Lack of rain threatening food and water supply in Ha'apai
Tongan officials say the long-term food security and water supply of cyclone-hit Ha'apai could come under threat if there is no more rain before the dry season
Tongan health and agriculture officials say the long-term food security and water supply of cyclone-hit Ha'apai could come under threat if there is no more rain before the dry season begins in April.
Officials are working to provide relief following the storm that killed one person and injured 14 others, displaced more than half the population of 8,000, damaged power lines and buildings and wiped out food crops more than two weeks ago.
Mary Baines reports.
The Metservice director, Ofa Fa'anunu, says if more rain doesn't come in the next few months, Ha'apai could experience a severe water shortage.
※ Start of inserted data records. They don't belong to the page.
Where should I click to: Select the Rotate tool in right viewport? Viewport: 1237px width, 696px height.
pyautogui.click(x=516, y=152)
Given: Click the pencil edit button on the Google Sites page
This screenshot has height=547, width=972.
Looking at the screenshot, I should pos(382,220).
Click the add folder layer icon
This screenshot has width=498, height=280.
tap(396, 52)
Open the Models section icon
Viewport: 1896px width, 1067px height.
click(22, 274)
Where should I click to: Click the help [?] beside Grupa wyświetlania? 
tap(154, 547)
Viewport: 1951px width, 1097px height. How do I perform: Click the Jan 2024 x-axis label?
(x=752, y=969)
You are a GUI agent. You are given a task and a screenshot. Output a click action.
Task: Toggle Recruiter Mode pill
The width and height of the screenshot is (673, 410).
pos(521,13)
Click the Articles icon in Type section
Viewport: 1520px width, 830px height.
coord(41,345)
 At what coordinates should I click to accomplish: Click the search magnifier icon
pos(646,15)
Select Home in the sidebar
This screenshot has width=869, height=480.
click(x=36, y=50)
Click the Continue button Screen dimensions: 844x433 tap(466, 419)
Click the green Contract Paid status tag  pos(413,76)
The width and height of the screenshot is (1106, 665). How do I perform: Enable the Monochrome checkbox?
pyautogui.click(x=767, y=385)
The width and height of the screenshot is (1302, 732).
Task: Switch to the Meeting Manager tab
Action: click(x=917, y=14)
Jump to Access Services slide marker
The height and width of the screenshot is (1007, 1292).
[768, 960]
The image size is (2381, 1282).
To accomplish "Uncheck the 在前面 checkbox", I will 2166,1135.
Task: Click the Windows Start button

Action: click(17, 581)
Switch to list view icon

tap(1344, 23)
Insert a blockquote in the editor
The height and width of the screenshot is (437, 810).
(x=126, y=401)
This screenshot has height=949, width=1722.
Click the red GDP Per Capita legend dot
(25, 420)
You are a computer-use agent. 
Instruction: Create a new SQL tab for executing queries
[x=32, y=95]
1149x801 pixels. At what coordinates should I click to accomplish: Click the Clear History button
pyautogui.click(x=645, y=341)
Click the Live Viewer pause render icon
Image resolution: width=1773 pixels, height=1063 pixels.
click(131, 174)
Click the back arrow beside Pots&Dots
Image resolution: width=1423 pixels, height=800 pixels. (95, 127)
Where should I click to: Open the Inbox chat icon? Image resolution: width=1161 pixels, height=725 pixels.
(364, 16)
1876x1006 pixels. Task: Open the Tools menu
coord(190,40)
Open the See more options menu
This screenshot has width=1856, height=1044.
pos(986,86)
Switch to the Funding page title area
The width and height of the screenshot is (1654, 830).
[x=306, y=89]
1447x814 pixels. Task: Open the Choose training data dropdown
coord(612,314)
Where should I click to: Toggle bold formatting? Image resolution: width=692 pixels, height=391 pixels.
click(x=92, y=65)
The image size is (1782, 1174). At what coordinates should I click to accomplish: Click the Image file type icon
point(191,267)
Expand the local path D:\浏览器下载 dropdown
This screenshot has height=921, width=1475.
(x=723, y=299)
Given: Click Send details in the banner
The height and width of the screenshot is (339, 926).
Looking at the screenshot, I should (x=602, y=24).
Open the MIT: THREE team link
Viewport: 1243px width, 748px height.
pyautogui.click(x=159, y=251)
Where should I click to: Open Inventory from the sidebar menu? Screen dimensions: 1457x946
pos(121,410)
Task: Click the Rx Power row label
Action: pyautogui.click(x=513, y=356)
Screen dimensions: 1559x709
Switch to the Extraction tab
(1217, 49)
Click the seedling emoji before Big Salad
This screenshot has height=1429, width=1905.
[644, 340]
"We require another month or two of consistent rainfall to be able to cover for that deficit of those eight months of drought last year. Even though our forecast for the next three months is for near average rainfall, the dry season will start around April and if we do not collect enough rainfall we could be looking at some water problems in Ha'apai."
The Ministry of Health inspector in charge of water, Folau Hola, says Ha'apai is already in urgent need of more clean water.
"Ha'apai needs something to be done, especially to operate the water level at the moment. The government has been trying their best to do whatever they can do, but we're still sending water just for drinking. Just enough for urgent purpose."
Folau Hola says because the main water reserve tank and all rooftop rainwater collection systems were destroyed during the storm, even if it does rain it is not being collected.
"Still there's nothing to collect rainwater, that's why it's still needs so much work. Use water as wisely as you can and please do share with your neighbours. And bear in mind, help is coming on its way."
The chief executive of the Agriculture Ministry, Losaline Ma'asi, says as 85 to 100 percent of food crops were flattened, it must come up with a detailed report of how to ensure long and medium-term food security.
"We have been looking at the land clearing which is a priority before we can do any planting. We have developed a detailed assessment form where we have a separate one for fisheries, for agriculture together with livestock and also forest, so they have conducted this detailed assessment last week and now they're putting together an analysis probably by the end of this week."
Losaline Ma'asi says while it will start clearing the land soon, without rain the planting of crops could be unsuccessful.
"If there will be some rain there then we will try to grow some of these crops, be able to have some food for Ha'apai. We will just keep our fingers crossed that there will be some rain before April."
Losaline Ma'asi says the Agriculture Ministry is looking to provide half an acre per household where communities can grow their own potato, corn and green vegetables. She says since the cyclone, locals have been eating a lot of noodles and canned meat which if continues, could become a health concern.